Rechercher dans les homélies
Homélie en détails
Pour être tenu informé des publications d'homélies
Sunday 1 December - 1er dimanche de l’Avent, année A
A vos marques… prêts… veillez !
Par le père Ludovic Frère, recteur du sanctuaire
Quand on aime quelqu’un, on se réjouit de sa venue. On prépare tout qui pourra lui faire plaisir. On compte les heures et même les minutes avant son arrivée : la venue d’un ami est une fête ! Mais quand Jésus nous parle de son retour, Lui notre bien-aimé se réfère à l’époque de Noé, celle d’un déluge. Ou alors, il prend l’image d’un voleur, qui vient percer le mur de la maison… Franchement, pour nous donner envie de l’accueillir, des images moins inquiétantes n’auraient-elles pas été préférables ?
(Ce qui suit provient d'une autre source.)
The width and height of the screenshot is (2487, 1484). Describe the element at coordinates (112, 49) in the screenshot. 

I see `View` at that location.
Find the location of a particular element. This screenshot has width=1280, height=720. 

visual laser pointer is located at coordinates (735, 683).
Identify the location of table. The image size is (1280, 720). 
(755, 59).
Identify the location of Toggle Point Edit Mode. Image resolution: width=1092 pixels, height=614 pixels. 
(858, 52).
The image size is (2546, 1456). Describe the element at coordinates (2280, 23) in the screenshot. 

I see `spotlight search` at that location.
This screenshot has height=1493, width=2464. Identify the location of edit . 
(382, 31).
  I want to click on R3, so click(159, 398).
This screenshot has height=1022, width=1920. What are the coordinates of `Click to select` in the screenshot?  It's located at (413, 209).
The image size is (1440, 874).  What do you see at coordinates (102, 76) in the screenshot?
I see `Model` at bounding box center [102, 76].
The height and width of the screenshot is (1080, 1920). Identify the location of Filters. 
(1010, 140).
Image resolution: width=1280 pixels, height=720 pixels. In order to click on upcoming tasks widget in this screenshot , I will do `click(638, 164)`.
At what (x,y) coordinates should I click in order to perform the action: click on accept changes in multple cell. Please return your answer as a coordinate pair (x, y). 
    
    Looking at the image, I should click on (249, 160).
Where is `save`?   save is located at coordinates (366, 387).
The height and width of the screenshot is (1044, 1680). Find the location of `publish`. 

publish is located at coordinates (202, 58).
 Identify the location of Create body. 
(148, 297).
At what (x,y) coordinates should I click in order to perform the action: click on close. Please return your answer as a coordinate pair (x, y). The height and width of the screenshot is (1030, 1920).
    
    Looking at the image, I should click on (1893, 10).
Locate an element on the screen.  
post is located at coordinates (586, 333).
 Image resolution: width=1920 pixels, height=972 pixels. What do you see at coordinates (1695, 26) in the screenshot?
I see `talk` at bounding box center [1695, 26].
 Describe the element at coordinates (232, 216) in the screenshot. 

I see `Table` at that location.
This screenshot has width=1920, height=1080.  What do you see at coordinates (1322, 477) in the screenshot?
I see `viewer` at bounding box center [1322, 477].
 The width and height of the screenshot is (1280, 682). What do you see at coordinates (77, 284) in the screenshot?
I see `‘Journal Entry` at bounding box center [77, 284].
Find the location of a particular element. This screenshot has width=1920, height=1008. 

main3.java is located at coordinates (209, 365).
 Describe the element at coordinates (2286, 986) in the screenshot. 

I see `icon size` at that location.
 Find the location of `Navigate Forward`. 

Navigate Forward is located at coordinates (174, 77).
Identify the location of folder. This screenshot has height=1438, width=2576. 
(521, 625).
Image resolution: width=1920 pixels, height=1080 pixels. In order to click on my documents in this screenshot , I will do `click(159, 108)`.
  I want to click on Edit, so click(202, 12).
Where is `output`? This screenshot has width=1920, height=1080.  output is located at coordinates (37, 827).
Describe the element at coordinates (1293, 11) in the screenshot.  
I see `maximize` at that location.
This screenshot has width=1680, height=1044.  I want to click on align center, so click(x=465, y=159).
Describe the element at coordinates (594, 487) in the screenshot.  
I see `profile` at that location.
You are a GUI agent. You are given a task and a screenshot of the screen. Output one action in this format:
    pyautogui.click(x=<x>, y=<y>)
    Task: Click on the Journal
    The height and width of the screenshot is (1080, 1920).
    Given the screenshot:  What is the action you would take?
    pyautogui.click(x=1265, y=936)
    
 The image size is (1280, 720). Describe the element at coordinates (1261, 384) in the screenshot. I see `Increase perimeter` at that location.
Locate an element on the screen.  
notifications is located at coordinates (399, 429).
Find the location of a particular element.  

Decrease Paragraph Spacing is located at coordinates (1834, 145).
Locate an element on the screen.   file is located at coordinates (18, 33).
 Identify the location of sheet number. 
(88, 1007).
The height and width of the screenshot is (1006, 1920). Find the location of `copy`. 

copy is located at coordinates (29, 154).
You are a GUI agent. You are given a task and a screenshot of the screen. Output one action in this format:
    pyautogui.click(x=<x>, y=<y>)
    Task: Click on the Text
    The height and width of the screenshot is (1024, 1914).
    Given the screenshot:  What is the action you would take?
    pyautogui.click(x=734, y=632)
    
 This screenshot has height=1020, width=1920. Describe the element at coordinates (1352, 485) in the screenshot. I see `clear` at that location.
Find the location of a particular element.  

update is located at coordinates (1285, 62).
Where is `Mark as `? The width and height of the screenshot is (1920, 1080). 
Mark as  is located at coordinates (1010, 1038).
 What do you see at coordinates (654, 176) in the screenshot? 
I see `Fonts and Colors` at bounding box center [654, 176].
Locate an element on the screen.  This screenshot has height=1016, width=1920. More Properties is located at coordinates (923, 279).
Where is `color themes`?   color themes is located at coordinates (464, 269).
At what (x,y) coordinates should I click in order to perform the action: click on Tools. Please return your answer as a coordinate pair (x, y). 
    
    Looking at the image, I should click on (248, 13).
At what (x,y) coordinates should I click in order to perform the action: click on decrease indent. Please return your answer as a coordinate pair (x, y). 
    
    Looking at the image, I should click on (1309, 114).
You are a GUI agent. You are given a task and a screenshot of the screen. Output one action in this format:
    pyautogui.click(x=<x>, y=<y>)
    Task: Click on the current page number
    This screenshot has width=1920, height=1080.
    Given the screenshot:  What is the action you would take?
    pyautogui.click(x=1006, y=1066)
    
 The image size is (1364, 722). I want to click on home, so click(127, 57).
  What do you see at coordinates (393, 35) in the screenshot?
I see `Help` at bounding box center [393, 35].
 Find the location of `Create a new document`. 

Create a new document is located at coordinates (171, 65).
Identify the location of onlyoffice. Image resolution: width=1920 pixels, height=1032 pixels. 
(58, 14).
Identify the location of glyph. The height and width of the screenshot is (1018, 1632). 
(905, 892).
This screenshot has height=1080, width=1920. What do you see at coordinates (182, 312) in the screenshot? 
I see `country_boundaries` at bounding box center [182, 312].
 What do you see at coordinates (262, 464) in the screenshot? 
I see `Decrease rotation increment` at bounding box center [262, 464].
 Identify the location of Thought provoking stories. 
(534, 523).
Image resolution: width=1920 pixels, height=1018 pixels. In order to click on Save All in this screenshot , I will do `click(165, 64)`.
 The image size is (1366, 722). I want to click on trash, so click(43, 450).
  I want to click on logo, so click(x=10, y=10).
Mais nous connaissons Jésus ; nous savons quel amour il nous porte. Alors, nous ne risquons pas d’interprétation erronée : le Seigneur ne veut certainement pas nous effrayer, mais bien nous réveiller : « C’est le moment, l’heure est venue de sortir de votre sommeil », nous a dit Saint Paul dans la deuxième lecture (Rm 13, 11).
C’est le moment ! Ce premier dimanche de l’Avent - ce premier jour de la nouvelle année liturgique - est le moment favorable pour sortir du sommeil. C’est le bon moment pour nous reconnaître prêts à accueillir le Seigneur, disposés à s’approcher de Lui, sereins à la perspective du passage de la mort qui nous fera Le rencontrer face à face. C’est le moment favorable, non pas pour creuser en nous la peur, mais pour nous réveiller et prendre les dispositions nécessaires afin de rester éveillés. D’où ces images du déluge et du voleur : elles ne disent pas que Jésus vient apporter des catastrophes, mais que pour le découvrir quand il viendra, il nous faut avoir les yeux ouverts : « l’heure est venue de sortir de votre sommeil » !
* * *
Je me suis personnellement souvent demandé si je n’avais pas manqué un jour ou l’autre de rencontrer le Christ. Vous savez, quand on accorde peu d’attention à une personne dans le besoin, quand on néglige un pauvre qui nous tend la main, peut-être manque-t-on alors la rencontre avec le Seigneur, qui nous rejoint là, qui nous attend là. Et nous, nous dormons, nous regardons ailleurs, nous ne voulons pas être dérangés.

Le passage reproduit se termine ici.